As it happened, around midnight on February 8-9, Hong Kong Indigenous sent out a Facebook message announcing that by-election candidate Edward Leung was calling on supporters to join him for an election march in the Mong Kok street market. He was arrested a few hours later, with plenty of photo-ops all around. Leung needs to explain when he got the bright idea for a late-night Mong Kok election march and whether he only tried to exploit an opportunity once created, or precipitated it with intent beforehand.
Probably not many voters in the New Territories East constituency had ever heard of Edward Leung or Hong Kong Indigenous. No problem with name recognition now. Many will be able to recognize him in the line-up of seven candidates competing for the seat.

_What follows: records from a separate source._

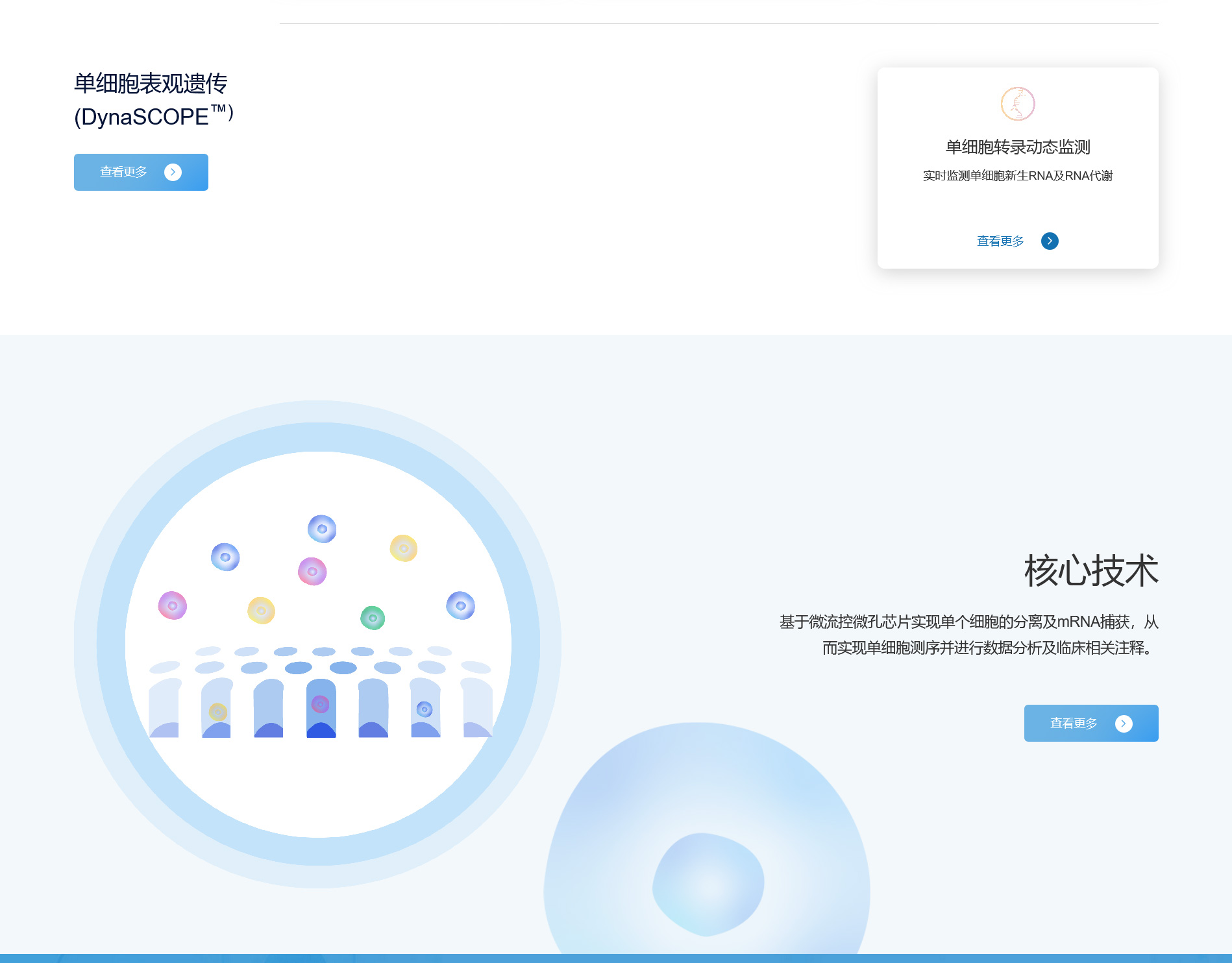Open 查看更多 button below 核心技术 description
Screen dimensions: 1232x963
click(x=1090, y=723)
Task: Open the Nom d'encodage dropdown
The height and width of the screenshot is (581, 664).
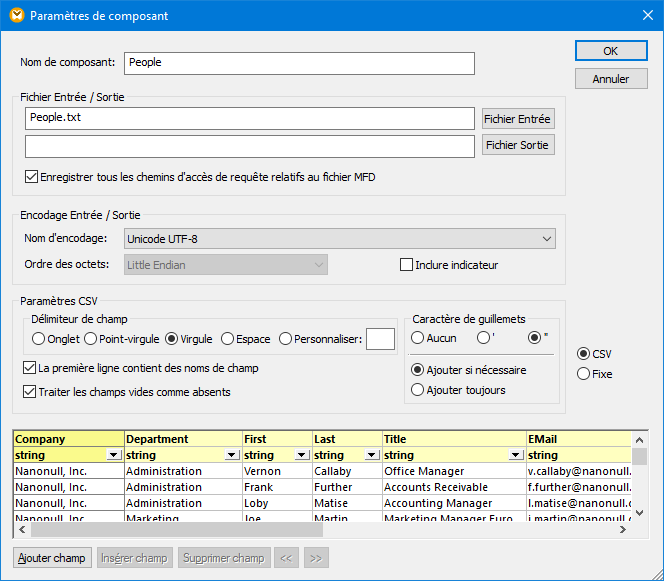Action: 340,238
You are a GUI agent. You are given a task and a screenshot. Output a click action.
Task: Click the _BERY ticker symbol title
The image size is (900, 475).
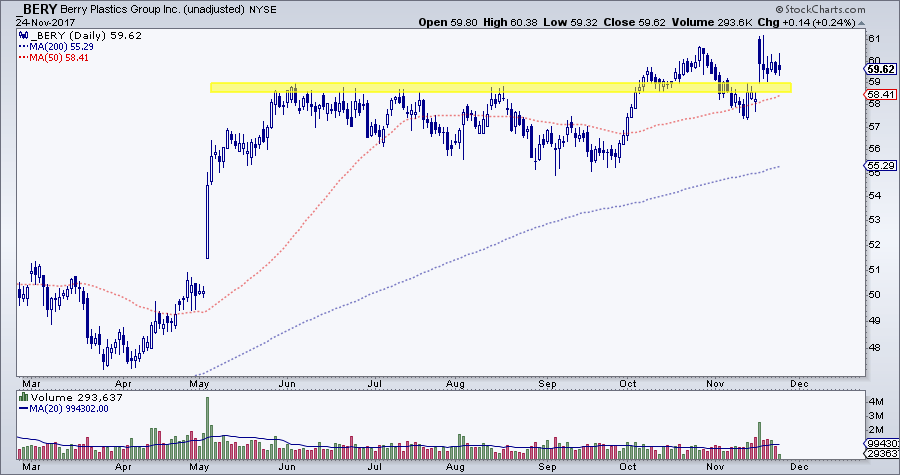point(39,9)
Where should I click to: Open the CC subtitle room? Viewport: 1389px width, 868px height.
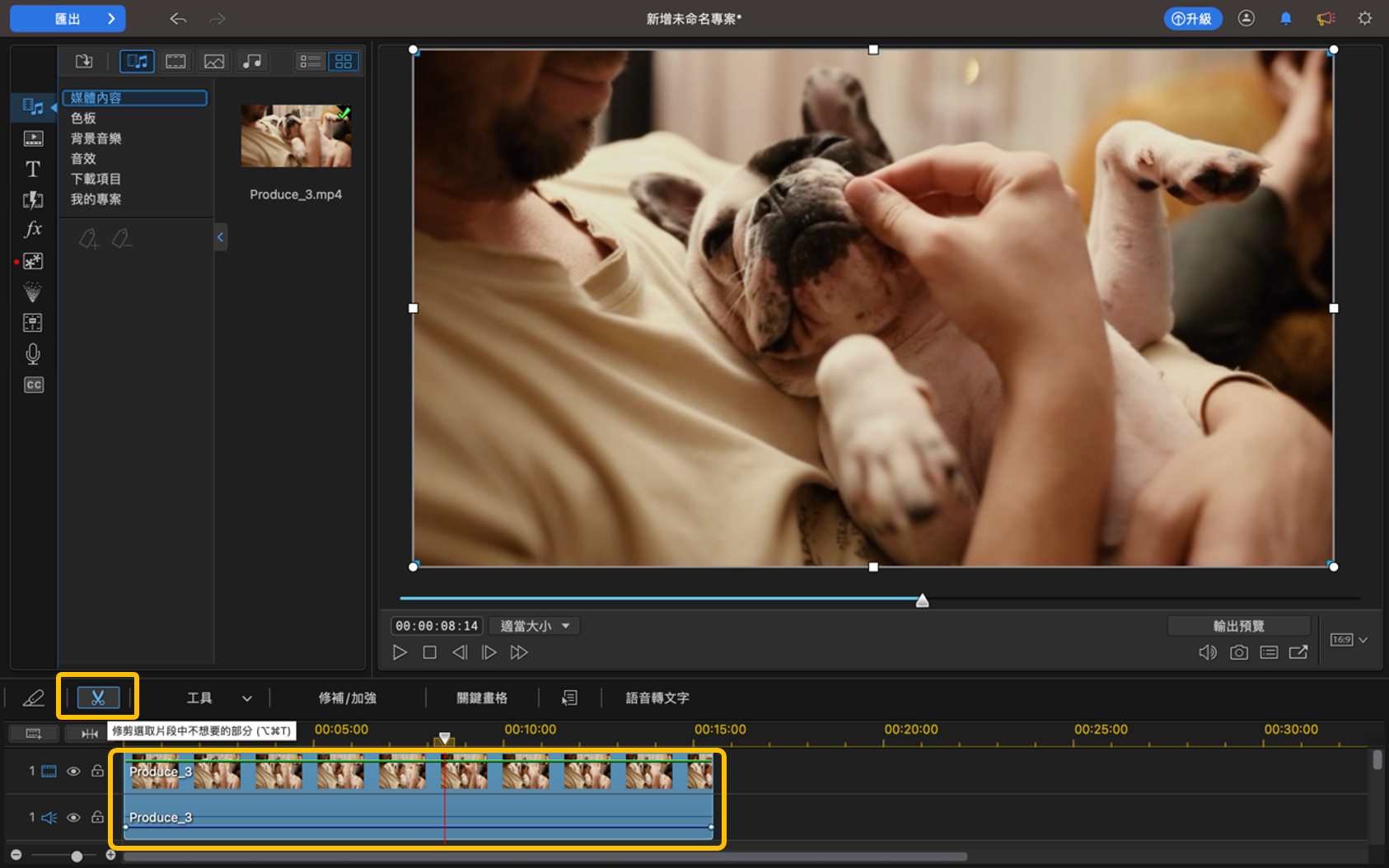pyautogui.click(x=33, y=385)
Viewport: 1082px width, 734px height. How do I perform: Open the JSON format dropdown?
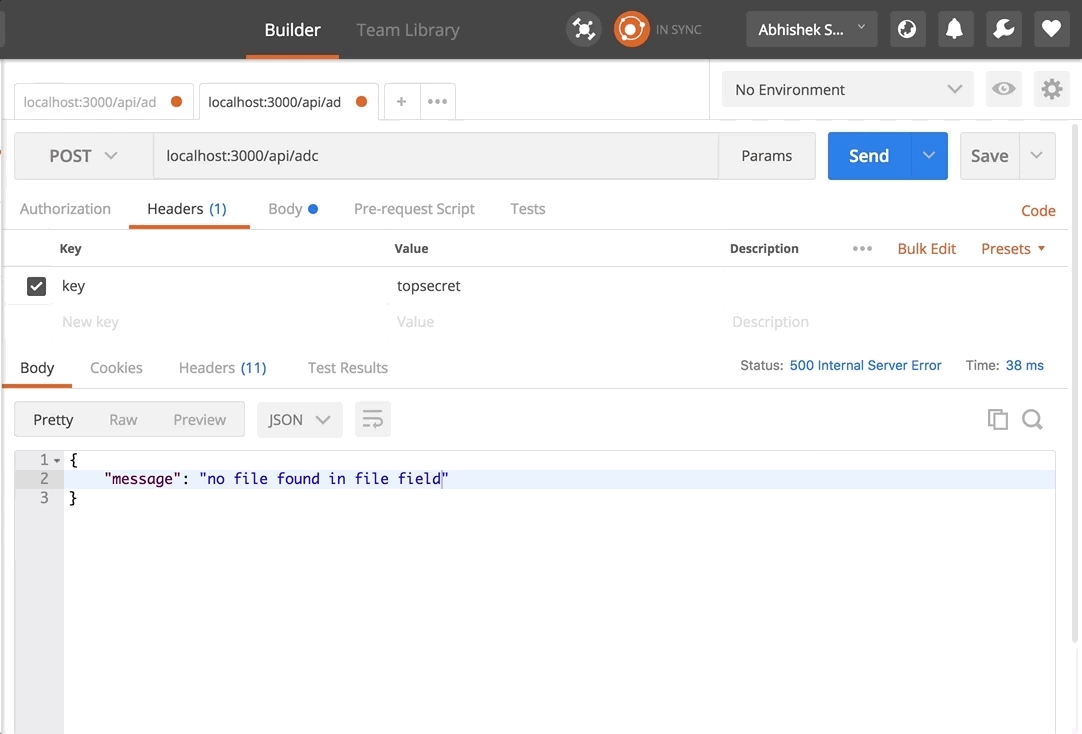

The Civic Party had hoped its replacement candidate, Alvin Yeung, could win but Ronny Tong has declined to endorse him. Leung will no doubt earn some sympathy votes and these should set him apart from the field of lesser-known independents and moderates … while the pro-Beijing camp stands to gain as usual and is pulling out all the stops as usual. Their one and only candidate is Holden Chow, long involved in youth work and now vice-chair of the main pro-Beijing party, Democratic Alliance for the Betterment and Progress of Hong Kong (DAB).
Edward Leung must understand the reasons for Beijing’s focus on Hong Kong’s Legislative Council. Officials have given the DAB a mission: win the five seats needed to achieve a veto-proof two-thirds super-majority in the council. Beijing’s intentions are no secret and deliberations among the potential by-election candidates continued for weeks. Everyone knows the stakes.
Yet despite localists’ disdain for Hong Kong’s conventional democratic political parties and politicians, Leung has succumbed to one of their greatest temptations … using elections to draw attention to their individual groups instead of running to win and using other means to generate public opinion.
If Holden Chow wins the seat on February 28, he won’t likely lose it in September. The pro-Beijing machine can see to that. And Beijing’s first debt of gratitude will not be to Hong Kong voters or the DAB. First credits will go to Hong Kong’s fragmented democratic opposition and especially to its newest recruit, Edward Leung.
* South China Morning Post, Feb. 16, carried a long backgrounder on the district. But for readers without an online subscription, the paper won’t come formally under new “Alibaba” management until April so the SCMP paywall won’t come down until then.